On Saturday and Sunday, I got the sleep-all-day, ache-all-over bug that lay Daddy low on Friday, so I didn't see mother again until Monday. The change was drastic. She has hardly been drinking anything, and now her skin is stretched over her face. The swags of wrinkles she had after losing so much weight so quickly have largely shrunk away, and she looks as if she's modeled of wax. She didn't eat at all for me, but she did take a few sips of the special thickened, flavored water I make for her. Mostly she slept, looking for all the world like a cadaver except for the slow rise and fall of her chest as she breathed. Even when she was awake, she didn't seem to be all present. I'm not sure she knew who I was, or that Daddy was there. Her speech was sparse, labored and completely unintelligible. At one point, she perseverated on the letters "L Y, L Y," repeating it perhaps a dozen times. I had brought some face cream and applied it once when she became a little agitated, along with lotion on her arms. Mostly, she did not seem to be in pain, nor did she try to get out of bed.
Yesterday, she was much the same. She did at one point answer a question "Yehh," but she still didn't eat or drink much. On Friday, she had called me by name and even asked for Charlotte, but now she doesn't seem to know who I am. When Daddy talked to her and kissed her cheek, she didn't respond at all.
It could be a matter of only days.
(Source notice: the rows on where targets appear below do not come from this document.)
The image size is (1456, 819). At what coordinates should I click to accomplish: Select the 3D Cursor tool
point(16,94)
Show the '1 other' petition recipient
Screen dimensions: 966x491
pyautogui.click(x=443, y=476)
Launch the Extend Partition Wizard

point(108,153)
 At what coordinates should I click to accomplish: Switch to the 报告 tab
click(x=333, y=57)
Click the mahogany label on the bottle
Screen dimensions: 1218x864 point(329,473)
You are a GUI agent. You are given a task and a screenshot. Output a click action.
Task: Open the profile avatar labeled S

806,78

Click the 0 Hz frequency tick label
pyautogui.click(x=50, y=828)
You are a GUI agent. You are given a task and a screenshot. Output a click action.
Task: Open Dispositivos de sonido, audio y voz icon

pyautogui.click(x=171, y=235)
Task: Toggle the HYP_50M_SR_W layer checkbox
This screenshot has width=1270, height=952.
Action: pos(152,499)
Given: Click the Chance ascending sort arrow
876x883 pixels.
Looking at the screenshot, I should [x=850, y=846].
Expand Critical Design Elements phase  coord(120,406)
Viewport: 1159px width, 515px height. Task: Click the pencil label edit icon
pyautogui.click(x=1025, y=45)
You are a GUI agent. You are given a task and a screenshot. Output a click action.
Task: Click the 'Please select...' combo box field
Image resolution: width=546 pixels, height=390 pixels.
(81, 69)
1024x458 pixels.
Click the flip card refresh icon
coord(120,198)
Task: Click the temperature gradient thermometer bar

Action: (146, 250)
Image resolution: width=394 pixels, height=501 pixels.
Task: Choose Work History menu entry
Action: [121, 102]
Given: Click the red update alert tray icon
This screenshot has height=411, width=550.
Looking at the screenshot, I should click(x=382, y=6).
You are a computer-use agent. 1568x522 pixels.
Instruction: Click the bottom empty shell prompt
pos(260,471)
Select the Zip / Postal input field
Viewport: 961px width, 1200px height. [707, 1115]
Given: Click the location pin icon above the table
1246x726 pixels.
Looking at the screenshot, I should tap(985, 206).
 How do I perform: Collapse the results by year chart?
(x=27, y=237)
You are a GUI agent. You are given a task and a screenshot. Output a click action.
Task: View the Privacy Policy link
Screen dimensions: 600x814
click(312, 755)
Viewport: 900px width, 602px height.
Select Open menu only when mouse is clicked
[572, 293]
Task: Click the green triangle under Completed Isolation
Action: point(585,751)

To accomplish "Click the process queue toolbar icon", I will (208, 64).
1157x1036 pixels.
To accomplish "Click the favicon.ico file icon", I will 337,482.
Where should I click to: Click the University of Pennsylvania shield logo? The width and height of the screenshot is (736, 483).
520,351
I called Charlotte and suggested she come this weekend, not for Mother, but for Daddy. And me.

3 Comments:

Blogger Jeannette said...

Signs and Symptoms of Approaching Death
http://www.hospicepatients.org/hospic60.html

Thu Jun 28, 12:25:00 PM PDT  
Blogger Liz said...

thanks for the update, i'll talk to my mom.

Fri Jun 29, 10:00:00 AM PDT  
Anonymous Anonymous said...

I had been wondering where you went.

Sorry to hear all that… if there’s one thing most terrible about this disease, it’s how it strips one’s last memories of the person of any dignity.